His eyes soften. “No, Art. It isn’t. In fact, it’s kind of refreshing.”

That still isn’t an answer. It’s all so frustrating. I desperately want to understand what I’m doing here with Dean Miller so I don’t mess this up the way I mess up everything, but he won’t tell me what's really going on.

“What if I did want this to be a… mating ritual, for lack of a better term?” Dean Miller asks.

“Why is that not a good term?”

“It just makes us sound like animals,” he says.

“Homosapiens are animals. They’re a type of primate. I’m also a cephalopod, which is a type of mollusk?—”

He sets our hot cocoas down on a table near the entrance and grabs my hands. His fingers feel warmer than the hot cocoa, even with the barrier of my gloves. “Yes, I would like to perform a mating ritual with you.”

It’s a lot to have Dean Miller looking into my eyes and holding my hands while he says something like that. His words make my stomach fill with butterflies.

“Is that okay?” he asks.

“Yes,” I answer immediately, even though I’ve never performed a mating ritual before.

“Good.” He releases my hands and reaches for our hot cocoas, which is a relief in some ways. I’ve never liked direct eye contact. I miss the pressure of his hand, though. Just before he starts walking again, he holds out his elbow expectantly. Before I get a chance to react, one of my tentacles winds itself around his arm. His eyes burn into mine, and for a moment, I understandwhat he means by not wanting to label whatever this is as animalistic behavior. It feels too special for that.

People stare at my tentacle wrapped around his arm as we walk out into the cold, but Dean Miller doesn’t seem to mind. The stares continue on the sidewalk and at the crosswalk. I feel my metachrosis response kicking in. I can’t help it. I desperately hope Dean Miller doesn’t notice. But then he glances over at me. I watch his face closely. I highly doubt it’s polite for someone to physically disappear when they’re involved in a mating ritual with someone. To make matters worse, my tentacle coils tighter around his arm.

“It’s okay, Art. My apartment is just another block from here.”

His voice is deep and soothing. A part of me wants to shift completely into my cephalopod form and crawl on his back so I can completely disappear. But that would be too weird, and I paid a lot of money for this coat. I can’t abandon it on the side of the road like a cephalopod kid on their first day of kindergarten.

Dean Miller takes a sip of his hot cocoa. “This is really good. You should try yours. It will warm you up.” He holds out my drink.

I take it from him gingerly. If we are performing a mating ritual, I’m fairly certain I need to drink a beverage. That’s part of the ritual. I bring the steaming cup to my mouth and take a drink. It’s hot and sinfully sweet.

“What do you think?” he asks.

“I can understand why it’s addictive.”

“Is that your way of admitting that it’s delicious?” He doesn’t look at me while he asks the question, which is a relief, since I’m actively trying to blend into my environment.

“Maybe,” I say.

He smiles and turns toward a yellow brick building with a dark wooden front door. “This is me.”
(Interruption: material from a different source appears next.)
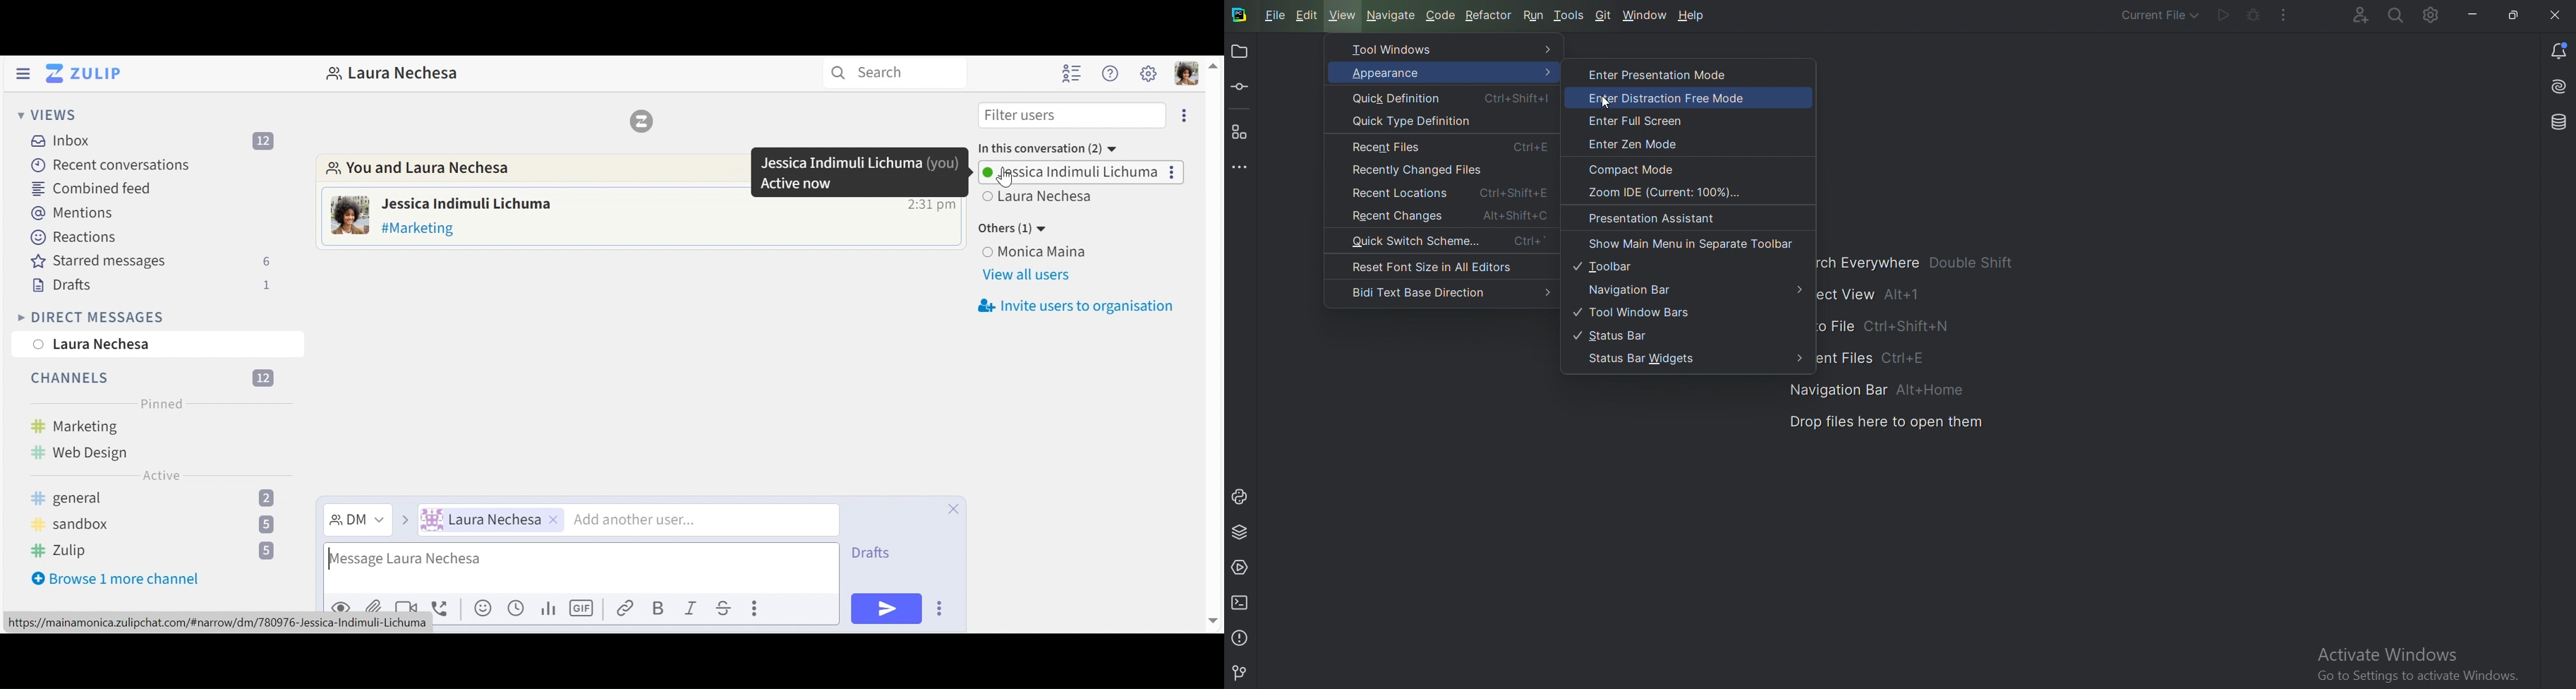 The height and width of the screenshot is (700, 2576). Describe the element at coordinates (113, 167) in the screenshot. I see `Recent Conversation` at that location.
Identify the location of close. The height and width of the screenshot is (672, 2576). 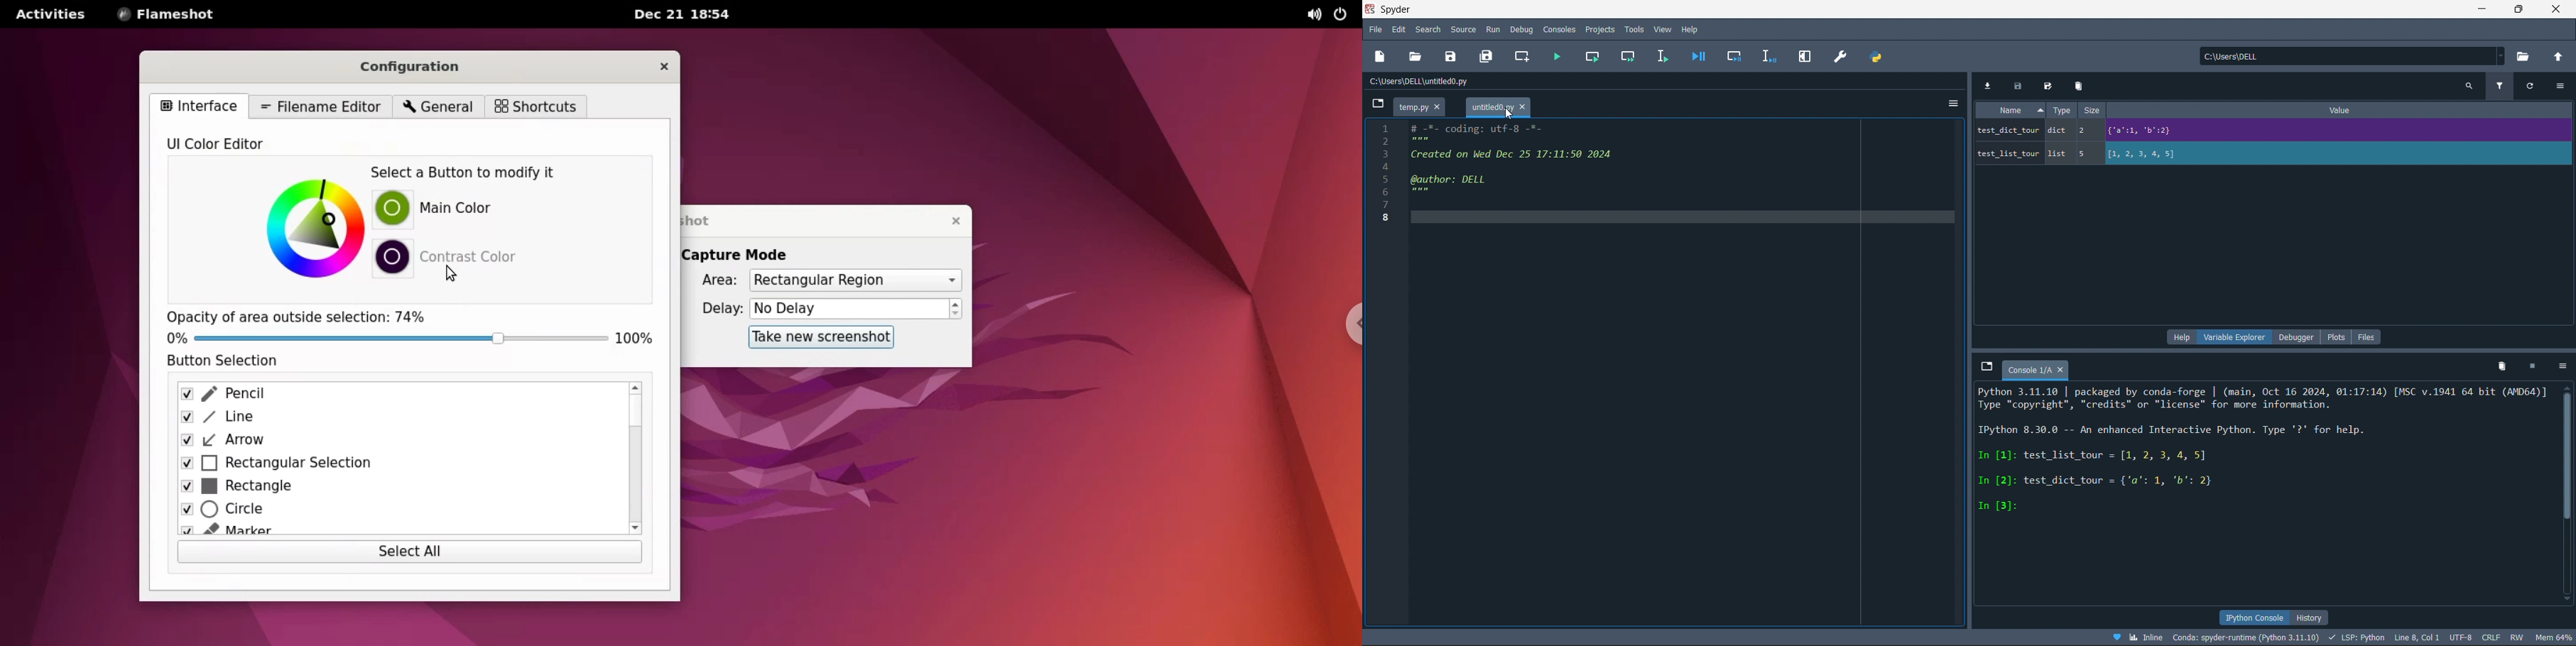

I wait as he pulls out his key and unlocks the deadbolt. The hallway inside has worn carpet and the paint is a little banged up, but overall it isn’t bad for a human dwelling. Cephalopod shifters normally pursue careers in finance, so we don’t have to live in places like this. Dean Miller walks down a hallway of doors to the last one on the right. A worn mat says, “Welcome” in black cursive letters.

Cephalopod shifters also don’t have doormats that welcome strangers inside.

“I don’t know what kind of movies you like,” he says, unlocking yet another deadbolt. His door opens right into the small kitchen with a countertop that doubles as a table, judging by the two stools tucked into it and the lack of a kitchen table. The living room is tiny as well but has a large window leading out onto a patio.

“I rarely watch television. It has a negative impact on cognitive function,” I tell him before realizing watching television is probably a “fun” activity. “But it’s fine if you want to sacrifice your cognitive function to have fun.”

Dean Miller lets out a breathy laugh. “If it makes you feel any better, pretending to watch a movie is a common mating ritual.”

I feel my cheeks grow hot. “You mean…”

Dean Miller steps closer, until our faces are only a few inches apart. “People usually put on a movie when they want to cuddle with someone or kiss them.”

“Why don’t they just say so?” I ask.

“Dating is a dance, Art. Just like male birds who display their plume of feathers or penguins who give their crush a pebble. I’m hoping this dance will get me closer to you.” He says that, but then he steps away and heads for the scuffed up couch in the living room, removing his coat and hat. He sits down and stares up at me expectantly. “Come sit with me.”